What to do:
Determine which lines of the records include the word "agent", and copy them.

Data to use:
*** Block opens ***
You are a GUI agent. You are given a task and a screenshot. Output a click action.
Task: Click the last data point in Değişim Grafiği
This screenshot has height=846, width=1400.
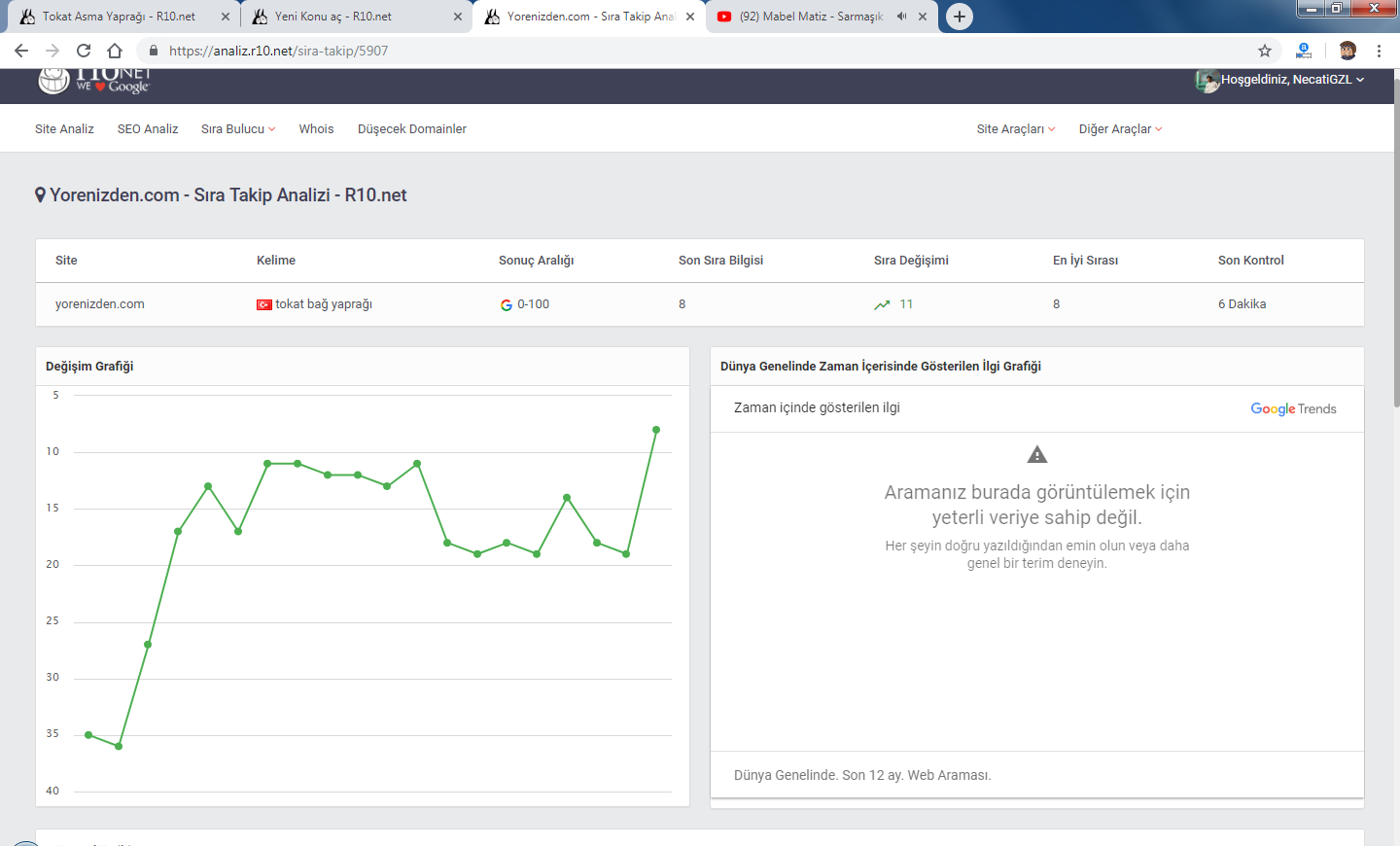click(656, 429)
*** Block closes ***
*** Block opens ***
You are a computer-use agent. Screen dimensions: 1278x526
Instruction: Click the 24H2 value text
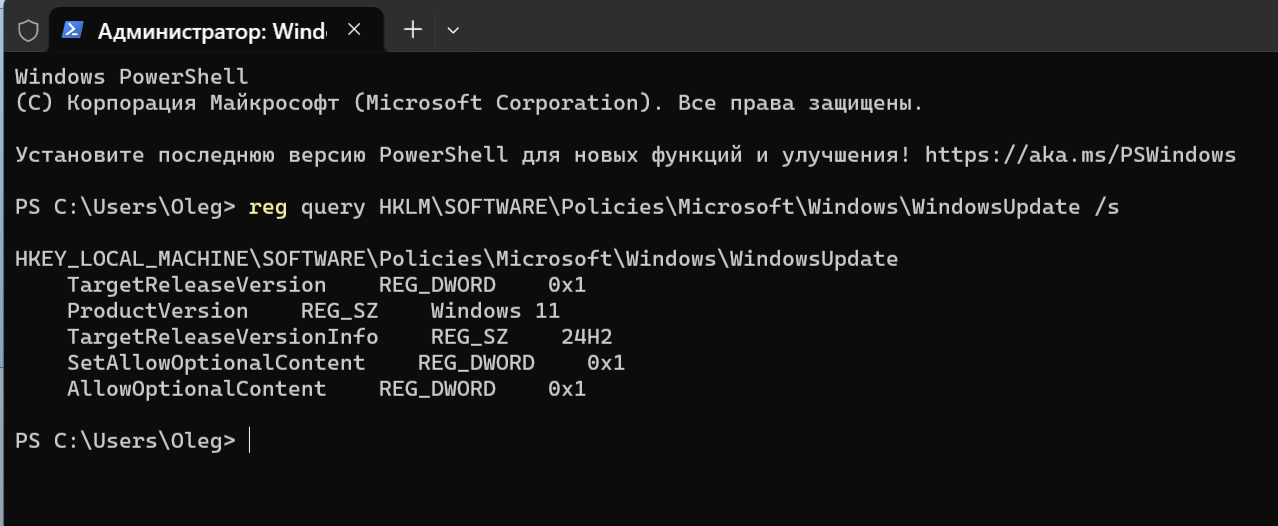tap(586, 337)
*** Block closes ***
Task output:
You are a GUI agent. You are given a task and a screenshot. Output a click action.
You are a computer-use agent. Screen dimensions: 1278x526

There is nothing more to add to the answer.